WHAT YOU ARE ASKED TO DO →
Count every line in the following entries where the word "terminal" appears. Give the count alone.
::: EXCERPTED RECORDS
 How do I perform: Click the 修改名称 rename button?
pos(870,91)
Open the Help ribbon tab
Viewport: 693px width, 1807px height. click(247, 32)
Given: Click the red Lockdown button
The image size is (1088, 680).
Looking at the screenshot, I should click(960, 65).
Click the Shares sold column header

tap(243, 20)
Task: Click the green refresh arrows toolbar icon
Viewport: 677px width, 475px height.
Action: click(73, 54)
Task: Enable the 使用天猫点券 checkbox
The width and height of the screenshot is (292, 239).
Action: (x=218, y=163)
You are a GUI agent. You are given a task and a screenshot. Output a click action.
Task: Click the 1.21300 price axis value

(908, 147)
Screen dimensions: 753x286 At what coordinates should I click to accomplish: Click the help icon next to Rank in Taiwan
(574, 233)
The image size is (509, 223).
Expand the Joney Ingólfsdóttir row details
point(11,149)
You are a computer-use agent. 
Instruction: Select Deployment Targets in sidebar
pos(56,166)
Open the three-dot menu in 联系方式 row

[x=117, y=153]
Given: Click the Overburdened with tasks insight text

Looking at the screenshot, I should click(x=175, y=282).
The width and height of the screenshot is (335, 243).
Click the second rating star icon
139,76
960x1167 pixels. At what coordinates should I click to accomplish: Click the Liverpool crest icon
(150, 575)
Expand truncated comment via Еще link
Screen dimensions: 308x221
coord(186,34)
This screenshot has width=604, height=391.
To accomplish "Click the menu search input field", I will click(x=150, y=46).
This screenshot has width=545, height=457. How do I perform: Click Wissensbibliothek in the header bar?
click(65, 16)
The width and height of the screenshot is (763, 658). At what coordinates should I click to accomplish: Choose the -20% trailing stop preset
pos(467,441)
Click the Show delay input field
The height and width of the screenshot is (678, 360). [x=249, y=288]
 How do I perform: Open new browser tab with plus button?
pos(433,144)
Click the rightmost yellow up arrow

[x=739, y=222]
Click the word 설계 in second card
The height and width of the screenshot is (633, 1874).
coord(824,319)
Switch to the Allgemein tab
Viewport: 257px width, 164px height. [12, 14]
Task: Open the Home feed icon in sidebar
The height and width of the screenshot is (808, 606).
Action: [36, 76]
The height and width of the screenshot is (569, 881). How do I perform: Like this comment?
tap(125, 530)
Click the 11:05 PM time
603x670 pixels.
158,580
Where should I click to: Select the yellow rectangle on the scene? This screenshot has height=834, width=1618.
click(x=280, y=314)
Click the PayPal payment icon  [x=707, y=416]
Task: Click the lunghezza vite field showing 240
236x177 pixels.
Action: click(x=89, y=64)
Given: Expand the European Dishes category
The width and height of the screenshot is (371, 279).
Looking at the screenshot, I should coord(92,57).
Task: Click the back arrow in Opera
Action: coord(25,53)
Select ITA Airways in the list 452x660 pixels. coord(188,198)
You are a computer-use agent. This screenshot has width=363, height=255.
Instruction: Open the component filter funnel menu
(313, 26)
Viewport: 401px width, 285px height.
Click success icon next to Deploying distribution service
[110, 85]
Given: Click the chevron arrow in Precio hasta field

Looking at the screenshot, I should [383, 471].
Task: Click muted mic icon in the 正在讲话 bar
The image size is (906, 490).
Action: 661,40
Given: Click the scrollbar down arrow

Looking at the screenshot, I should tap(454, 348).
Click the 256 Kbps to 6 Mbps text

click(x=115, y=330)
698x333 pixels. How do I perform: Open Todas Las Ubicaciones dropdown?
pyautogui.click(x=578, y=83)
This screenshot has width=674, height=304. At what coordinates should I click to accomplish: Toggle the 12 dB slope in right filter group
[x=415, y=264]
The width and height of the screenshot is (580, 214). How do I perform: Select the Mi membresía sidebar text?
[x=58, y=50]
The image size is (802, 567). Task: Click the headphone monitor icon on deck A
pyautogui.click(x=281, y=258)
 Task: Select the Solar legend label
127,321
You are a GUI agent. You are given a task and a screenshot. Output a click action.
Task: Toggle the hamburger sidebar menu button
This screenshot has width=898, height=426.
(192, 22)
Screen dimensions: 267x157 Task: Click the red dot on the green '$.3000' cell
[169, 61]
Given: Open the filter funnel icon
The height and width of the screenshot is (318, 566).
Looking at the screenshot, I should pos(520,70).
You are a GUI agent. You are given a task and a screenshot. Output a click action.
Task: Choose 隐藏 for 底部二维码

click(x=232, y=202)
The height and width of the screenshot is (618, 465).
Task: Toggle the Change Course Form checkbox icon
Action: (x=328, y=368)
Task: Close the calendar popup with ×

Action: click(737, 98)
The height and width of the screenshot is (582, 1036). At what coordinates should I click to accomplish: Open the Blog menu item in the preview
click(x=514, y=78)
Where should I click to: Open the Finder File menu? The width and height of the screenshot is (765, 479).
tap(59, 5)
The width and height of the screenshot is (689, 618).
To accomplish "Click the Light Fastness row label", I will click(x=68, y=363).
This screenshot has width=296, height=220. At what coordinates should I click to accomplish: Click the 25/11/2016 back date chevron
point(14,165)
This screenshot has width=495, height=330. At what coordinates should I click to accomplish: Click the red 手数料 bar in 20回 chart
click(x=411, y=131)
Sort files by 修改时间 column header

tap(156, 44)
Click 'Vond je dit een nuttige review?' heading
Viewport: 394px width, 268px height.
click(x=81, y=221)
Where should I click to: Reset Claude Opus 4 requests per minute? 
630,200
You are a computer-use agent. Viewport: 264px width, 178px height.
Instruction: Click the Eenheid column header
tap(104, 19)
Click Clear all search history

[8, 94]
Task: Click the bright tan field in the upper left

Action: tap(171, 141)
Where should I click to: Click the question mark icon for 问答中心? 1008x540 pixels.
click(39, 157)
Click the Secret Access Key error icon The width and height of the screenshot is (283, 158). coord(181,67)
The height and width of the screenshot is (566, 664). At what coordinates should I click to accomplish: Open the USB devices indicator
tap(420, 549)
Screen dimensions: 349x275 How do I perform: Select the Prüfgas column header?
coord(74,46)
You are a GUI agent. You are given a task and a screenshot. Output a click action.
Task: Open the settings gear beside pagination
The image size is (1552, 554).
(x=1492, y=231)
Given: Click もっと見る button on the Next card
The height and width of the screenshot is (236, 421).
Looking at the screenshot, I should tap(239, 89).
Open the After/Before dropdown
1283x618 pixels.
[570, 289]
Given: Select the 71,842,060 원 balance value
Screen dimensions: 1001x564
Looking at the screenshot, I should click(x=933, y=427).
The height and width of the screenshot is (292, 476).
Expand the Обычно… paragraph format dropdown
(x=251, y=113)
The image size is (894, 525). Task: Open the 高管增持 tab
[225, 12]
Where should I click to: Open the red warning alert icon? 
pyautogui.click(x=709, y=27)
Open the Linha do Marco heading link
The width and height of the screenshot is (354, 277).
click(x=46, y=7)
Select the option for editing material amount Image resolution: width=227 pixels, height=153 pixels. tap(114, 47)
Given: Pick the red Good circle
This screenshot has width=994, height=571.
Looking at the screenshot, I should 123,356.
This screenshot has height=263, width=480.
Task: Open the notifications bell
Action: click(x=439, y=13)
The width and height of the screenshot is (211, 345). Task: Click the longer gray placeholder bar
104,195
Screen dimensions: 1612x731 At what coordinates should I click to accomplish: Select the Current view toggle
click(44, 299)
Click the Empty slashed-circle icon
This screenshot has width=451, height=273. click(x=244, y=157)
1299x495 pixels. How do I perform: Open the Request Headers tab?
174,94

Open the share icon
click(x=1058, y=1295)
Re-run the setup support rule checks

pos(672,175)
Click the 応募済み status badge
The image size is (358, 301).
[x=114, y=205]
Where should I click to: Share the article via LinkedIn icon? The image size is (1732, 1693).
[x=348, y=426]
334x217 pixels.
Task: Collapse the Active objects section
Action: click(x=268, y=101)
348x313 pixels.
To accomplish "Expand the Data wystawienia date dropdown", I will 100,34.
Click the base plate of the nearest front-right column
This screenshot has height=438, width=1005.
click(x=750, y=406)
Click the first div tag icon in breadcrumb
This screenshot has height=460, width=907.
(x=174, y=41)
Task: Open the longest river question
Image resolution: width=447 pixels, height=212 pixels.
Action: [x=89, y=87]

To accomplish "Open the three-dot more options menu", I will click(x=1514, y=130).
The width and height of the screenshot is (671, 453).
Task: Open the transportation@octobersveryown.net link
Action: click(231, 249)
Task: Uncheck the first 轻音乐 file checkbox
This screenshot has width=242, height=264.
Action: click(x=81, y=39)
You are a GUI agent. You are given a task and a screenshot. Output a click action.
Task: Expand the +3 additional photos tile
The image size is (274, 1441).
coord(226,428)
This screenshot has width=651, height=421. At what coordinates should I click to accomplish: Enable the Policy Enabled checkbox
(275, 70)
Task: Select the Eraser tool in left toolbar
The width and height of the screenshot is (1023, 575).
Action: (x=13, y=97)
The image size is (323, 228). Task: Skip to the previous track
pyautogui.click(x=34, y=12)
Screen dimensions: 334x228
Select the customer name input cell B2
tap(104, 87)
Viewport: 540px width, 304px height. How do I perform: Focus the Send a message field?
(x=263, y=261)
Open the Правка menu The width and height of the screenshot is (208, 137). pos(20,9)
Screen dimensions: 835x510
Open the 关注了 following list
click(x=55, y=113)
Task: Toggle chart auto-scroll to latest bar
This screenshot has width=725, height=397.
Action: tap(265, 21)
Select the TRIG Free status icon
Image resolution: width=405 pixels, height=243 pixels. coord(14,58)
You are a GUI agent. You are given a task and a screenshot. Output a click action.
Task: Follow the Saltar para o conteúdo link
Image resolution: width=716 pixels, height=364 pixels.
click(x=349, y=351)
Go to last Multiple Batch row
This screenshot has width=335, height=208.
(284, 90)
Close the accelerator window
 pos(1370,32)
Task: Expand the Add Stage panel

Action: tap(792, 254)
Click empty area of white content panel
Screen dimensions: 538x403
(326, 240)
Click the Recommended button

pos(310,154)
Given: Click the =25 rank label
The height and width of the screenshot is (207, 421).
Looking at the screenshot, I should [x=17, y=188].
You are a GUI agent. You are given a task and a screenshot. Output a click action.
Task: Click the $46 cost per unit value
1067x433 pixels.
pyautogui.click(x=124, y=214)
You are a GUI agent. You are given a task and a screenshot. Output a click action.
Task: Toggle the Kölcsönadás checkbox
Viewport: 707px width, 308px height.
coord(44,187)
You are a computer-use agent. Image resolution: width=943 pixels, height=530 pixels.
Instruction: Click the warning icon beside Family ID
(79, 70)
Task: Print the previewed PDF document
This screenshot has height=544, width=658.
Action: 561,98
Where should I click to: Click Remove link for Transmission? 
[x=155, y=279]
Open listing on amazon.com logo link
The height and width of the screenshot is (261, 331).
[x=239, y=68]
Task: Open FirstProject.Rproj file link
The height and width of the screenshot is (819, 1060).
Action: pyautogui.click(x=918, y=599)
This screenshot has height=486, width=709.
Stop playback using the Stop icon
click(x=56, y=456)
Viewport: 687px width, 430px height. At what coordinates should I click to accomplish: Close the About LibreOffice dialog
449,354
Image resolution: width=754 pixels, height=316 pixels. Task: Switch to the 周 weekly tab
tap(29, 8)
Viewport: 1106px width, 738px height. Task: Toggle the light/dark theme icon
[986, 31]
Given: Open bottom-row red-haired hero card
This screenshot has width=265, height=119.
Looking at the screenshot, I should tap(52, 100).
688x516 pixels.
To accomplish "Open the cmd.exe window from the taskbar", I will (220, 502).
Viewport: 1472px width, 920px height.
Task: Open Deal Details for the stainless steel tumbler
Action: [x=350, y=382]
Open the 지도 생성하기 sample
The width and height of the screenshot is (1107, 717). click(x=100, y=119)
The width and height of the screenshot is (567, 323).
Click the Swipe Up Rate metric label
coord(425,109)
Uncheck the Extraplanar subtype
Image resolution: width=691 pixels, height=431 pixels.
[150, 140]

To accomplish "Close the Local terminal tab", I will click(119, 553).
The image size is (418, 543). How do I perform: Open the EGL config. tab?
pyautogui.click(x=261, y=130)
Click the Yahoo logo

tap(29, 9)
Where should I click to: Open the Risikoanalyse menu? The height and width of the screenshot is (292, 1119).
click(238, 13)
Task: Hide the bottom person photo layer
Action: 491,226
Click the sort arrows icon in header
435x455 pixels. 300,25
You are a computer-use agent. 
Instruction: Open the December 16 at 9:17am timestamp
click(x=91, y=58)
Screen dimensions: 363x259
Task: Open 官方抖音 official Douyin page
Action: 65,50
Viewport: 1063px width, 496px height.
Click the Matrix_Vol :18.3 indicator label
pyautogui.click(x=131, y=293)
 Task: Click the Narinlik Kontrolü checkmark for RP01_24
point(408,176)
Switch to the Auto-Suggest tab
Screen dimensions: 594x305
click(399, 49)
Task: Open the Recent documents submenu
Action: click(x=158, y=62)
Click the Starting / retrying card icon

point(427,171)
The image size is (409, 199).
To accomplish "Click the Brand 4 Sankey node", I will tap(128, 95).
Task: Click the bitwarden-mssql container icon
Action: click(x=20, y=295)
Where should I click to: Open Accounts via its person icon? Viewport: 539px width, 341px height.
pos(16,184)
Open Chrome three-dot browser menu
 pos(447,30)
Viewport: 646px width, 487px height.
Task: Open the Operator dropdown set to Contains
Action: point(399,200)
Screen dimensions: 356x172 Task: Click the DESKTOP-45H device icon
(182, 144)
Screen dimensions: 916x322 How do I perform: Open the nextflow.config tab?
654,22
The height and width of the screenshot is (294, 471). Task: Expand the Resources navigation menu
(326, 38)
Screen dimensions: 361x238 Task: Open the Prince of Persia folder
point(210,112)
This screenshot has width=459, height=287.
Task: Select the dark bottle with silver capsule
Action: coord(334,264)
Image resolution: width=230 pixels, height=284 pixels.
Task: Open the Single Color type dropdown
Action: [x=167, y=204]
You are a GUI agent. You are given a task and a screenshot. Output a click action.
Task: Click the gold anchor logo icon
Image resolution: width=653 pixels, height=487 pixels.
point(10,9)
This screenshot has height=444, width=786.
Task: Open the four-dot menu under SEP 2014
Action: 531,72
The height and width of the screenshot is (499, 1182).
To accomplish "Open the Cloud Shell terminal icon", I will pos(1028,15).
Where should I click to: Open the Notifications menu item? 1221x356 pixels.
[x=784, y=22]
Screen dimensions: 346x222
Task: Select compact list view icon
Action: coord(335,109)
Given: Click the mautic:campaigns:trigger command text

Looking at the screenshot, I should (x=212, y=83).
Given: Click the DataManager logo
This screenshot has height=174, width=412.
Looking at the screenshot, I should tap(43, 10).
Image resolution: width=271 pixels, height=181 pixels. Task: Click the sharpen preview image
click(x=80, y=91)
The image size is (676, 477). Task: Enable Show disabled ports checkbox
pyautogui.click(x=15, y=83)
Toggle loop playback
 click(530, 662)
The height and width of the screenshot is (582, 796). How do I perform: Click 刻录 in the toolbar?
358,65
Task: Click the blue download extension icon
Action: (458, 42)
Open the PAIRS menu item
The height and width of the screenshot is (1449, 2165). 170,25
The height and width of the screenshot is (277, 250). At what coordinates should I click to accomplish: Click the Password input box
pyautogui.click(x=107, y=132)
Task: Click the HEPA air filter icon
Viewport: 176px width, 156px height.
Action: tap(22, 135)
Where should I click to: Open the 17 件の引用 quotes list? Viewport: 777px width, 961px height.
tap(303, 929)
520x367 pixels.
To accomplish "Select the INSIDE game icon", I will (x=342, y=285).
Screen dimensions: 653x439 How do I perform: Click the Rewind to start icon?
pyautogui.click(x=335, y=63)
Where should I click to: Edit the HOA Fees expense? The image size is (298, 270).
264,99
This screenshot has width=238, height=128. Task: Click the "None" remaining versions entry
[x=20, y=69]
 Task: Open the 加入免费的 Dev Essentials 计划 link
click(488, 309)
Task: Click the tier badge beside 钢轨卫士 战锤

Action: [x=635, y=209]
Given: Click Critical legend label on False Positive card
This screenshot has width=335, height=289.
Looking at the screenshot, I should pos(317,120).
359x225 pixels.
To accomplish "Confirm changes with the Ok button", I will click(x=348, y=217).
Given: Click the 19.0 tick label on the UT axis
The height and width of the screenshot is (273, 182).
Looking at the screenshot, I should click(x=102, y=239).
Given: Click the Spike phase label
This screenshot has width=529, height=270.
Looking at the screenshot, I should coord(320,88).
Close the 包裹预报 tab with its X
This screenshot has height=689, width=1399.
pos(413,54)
::::::
EXERCISE OUTPUT →
2